Tutto grazie ai risultati delle altre. La vittoria del Napoli ha allontanato i partenopei dai lariani (però parliamo di una squadra probabilmente irraggiungibile per quest’anno) e ha contemporaneamente tenuto dietro la Juventus. Siamo quindi ancora sesti, ancora a +1 dalla Vecchia Signora. E a -1 dal Bologna, che ha pareggiato con la Lazio: risultato positivo, perché i rossoblu non ci hanno staccato troppo e allo stesso tempo i biancocelesti non hanno accorciato le distanze tra noi e l’ottava piazza. La corsa al piazzamento tra le prime sette quindi per ora si fa sui sorprendenti Sassuolo e Cremonese, distanti quattro punti da noi. Ma occhio all’Udinese: se vincesse stasera, raggiungerebbe quota 21. Segnaliamo anche una nuova sconfitta per la sempre temibile Atalanta, che resta a -8.
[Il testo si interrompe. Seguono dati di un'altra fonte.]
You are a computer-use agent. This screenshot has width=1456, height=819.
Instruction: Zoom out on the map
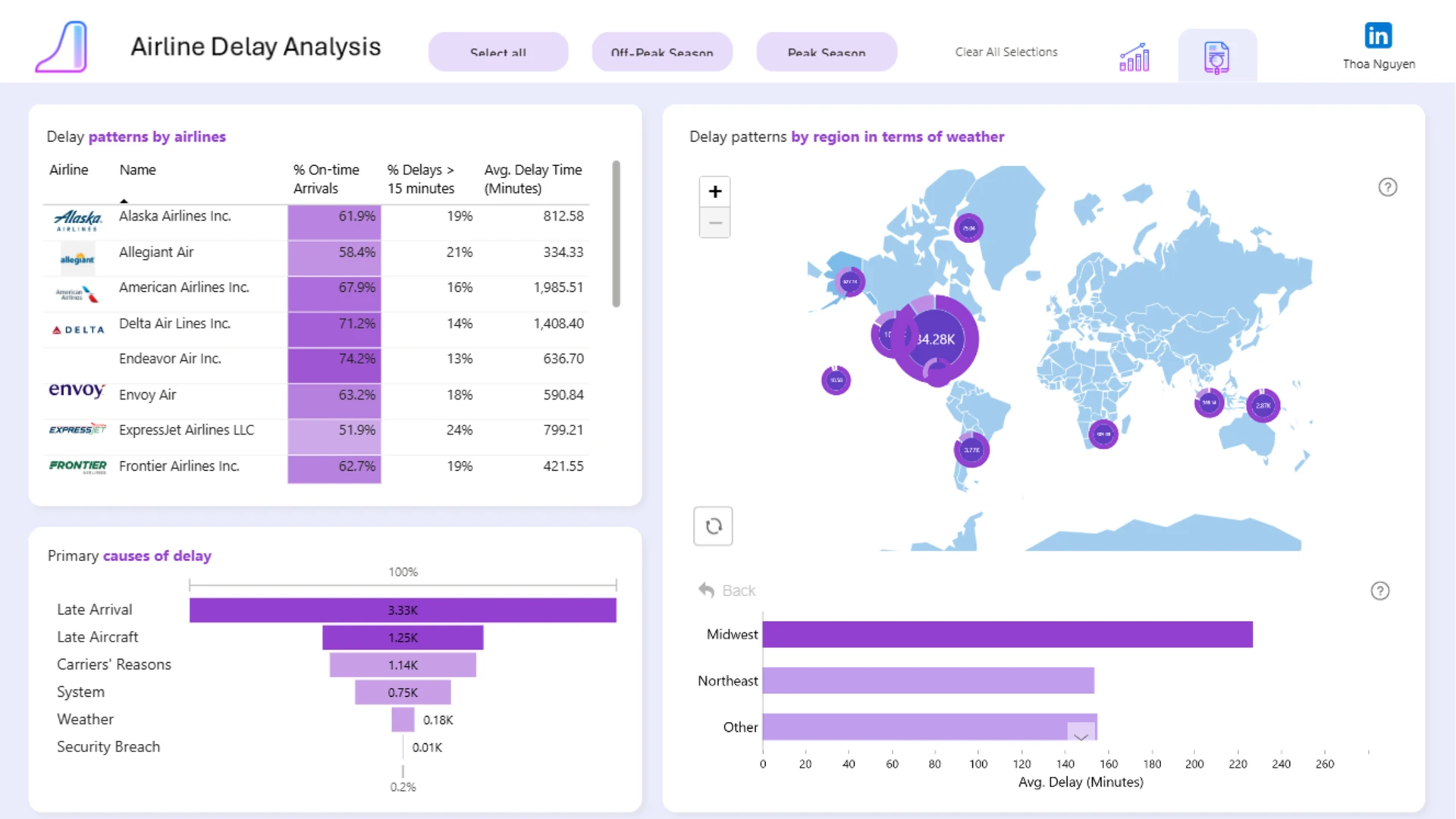[x=714, y=223]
Se volessimo invece buttare il naso all’insù, troveremmo il quarto posto distante ancora tre punti. Complice la sconfitta della Roma a Cagliari. Teoricamente quindi settimana prossima abbiamo la chance di agganciare la zona Champions, anche perché Bologna e Juventus si affrontano in un altro scontro diretto.
La situazione è molto fluida. Mancano cinque giornate alla fine del girone d’andata. Con un paio di vittorie riusciremmo a girare a quota 30 punti. Solitamente con 60 punti o poco più, le posizioni europee sono probabili. Insomma, ci siamo. La sconfitta di Milano non preclude nulla.